Department of Pathology and Laboratory Medicine, School of Medicine, University of North Carolina at Chapel Hill, Chapel Hill, North Carolina.
Department of Epidemiology, Gillings School of Global Public Health, University of North Carolina at Chapel Hill, Chapel Hill, North Carolina.
Cancer Epidemiol Biomarkers Prev. 2022 Jul 1;31(7):1341-1350. doi: 10.1158/1055-9965.EPI-21-1312.
Immunotherapy is a rapidly evolving treatment option in breast cancer; However, the breast cancer immune microenvironment is understudied in Black and younger (<50 years) patients.
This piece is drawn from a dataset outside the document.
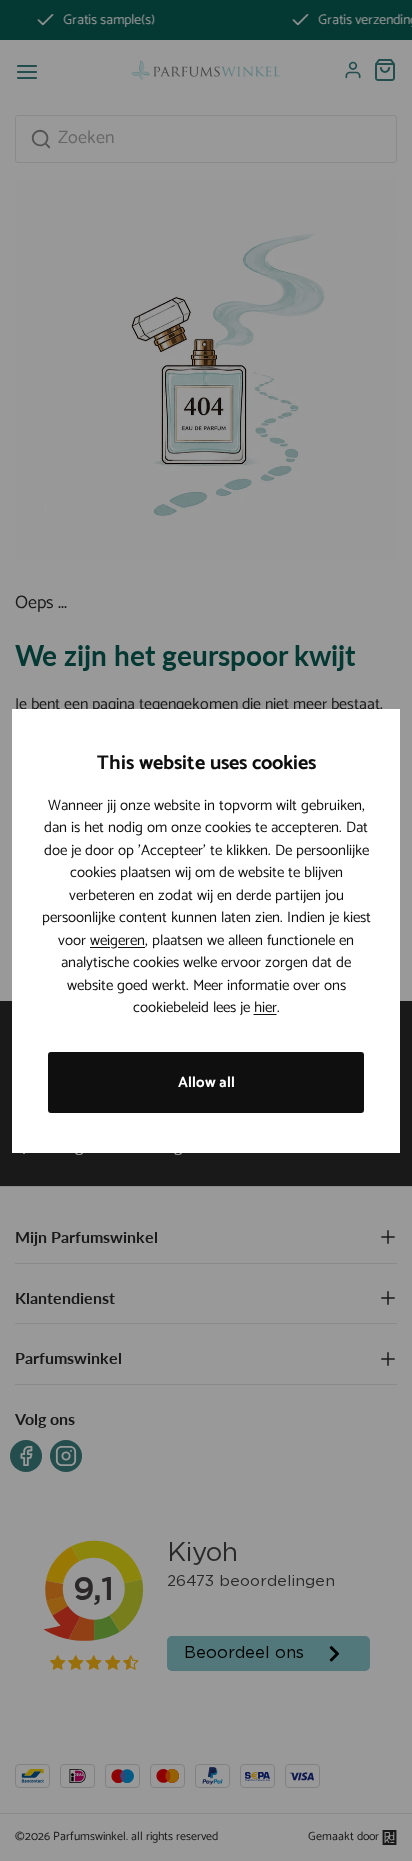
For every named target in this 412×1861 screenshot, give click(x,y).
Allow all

We used histologic and RNA-based immunoprofiling methods to characterize the breast cancer immune landscape in 1,952 tumors from the Carolina Breast Cancer Study (CBCS), a population-based study that oversampled Black (n = 1,030) and young women (n = 1,039). We evaluated immune response leveraging markers for 10 immune cell populations, compared profiles to those in The Cancer Genome Atlas (TCGA) Project [n = 1,095 tumors, Black (n = 183), and young women (n = 295)], and evaluated in association with clinical and demographic variables, including recurrence.
Consensus clustering identified three immune clusters in CBCS (adaptive-enriched, innate-enriched, or immune-quiet) that varied in frequency by race, age, tumor grade and subtype; however, only two clusters were identified in TCGA, which were predominantly comprised of adaptive-enriched and innate-enriched tumors. In CBCS, the strongest adaptive immune response was observed for basal-like, HER2-positive (HER2+), triple-negative breast cancer (TNBC), and high-grade tumors. Younger patients had higher proportions of adaptive-enriched tumors, particularly among estrogen receptor (ER)-negative (ER-) cases. Black patients had higher frequencies of both adaptive-enriched and innate-enriched tumors. Immune clusters were associated with recurrence among ER- tumors, with adaptive-enriched showing the best and innate-enriched showing the poorest 5-year recurrence-free survival.
These data suggest that immune microenvironments are intricately related to race, age, tumor subtype, and grade.
Given higher mortality among Black and young women, more defined immune classification using cell-type-specific panels could help explain higher recurrence and ultimately lead to targetable interventions.
免疫疗法是乳腺癌治疗的一种快速发展的选择;然而,在黑人患者和年轻患者(<50 岁)中,乳腺癌的免疫微环境研究不足。
我们使用组织学和基于 RNA 的免疫分析方法,对来自基于人群的卡罗来纳乳腺癌研究(CBCS)的 1952 个肿瘤的乳腺癌免疫图谱进行了特征描述,该研究对黑人(n=1030)和年轻女性(n=1039)进行了超额采样。我们利用 10 种免疫细胞群体的标志物来评估免疫反应,将这些特征与癌症基因组图谱(TCGA)项目中的特征进行比较(n=1095 个肿瘤,黑人(n=183)和年轻女性(n=295)),并评估其与临床和人口统计学变量(包括复发)的关联。
共识聚类确定了 CBCS 中的三个免疫簇(适应性富集、固有富集或免疫安静),它们的频率因种族、年龄、肿瘤分级和亚型而异;然而,TCGA 只识别了两个簇,主要由适应性富集和固有富集肿瘤组成。在 CBCS 中,基底样、HER2 阳性(HER2+)、三阴性乳腺癌(TNBC)和高级别肿瘤观察到最强的适应性免疫反应。年轻患者具有更高比例的适应性富集肿瘤,尤其是在雌激素受体(ER)阴性(ER-)病例中。黑人患者具有更高比例的适应性富集和固有富集肿瘤。免疫簇与 ER-肿瘤的复发有关,其中适应性富集表现最好,固有富集表现最差,5 年无复发生存率最差。
这些数据表明,免疫微环境与种族、年龄、肿瘤亚型和分级密切相关。
鉴于黑人患者和年轻女性的死亡率较高,使用细胞类型特异性面板进行更明确的免疫分类可能有助于解释更高的复发率,并最终导致可靶向的干预措施。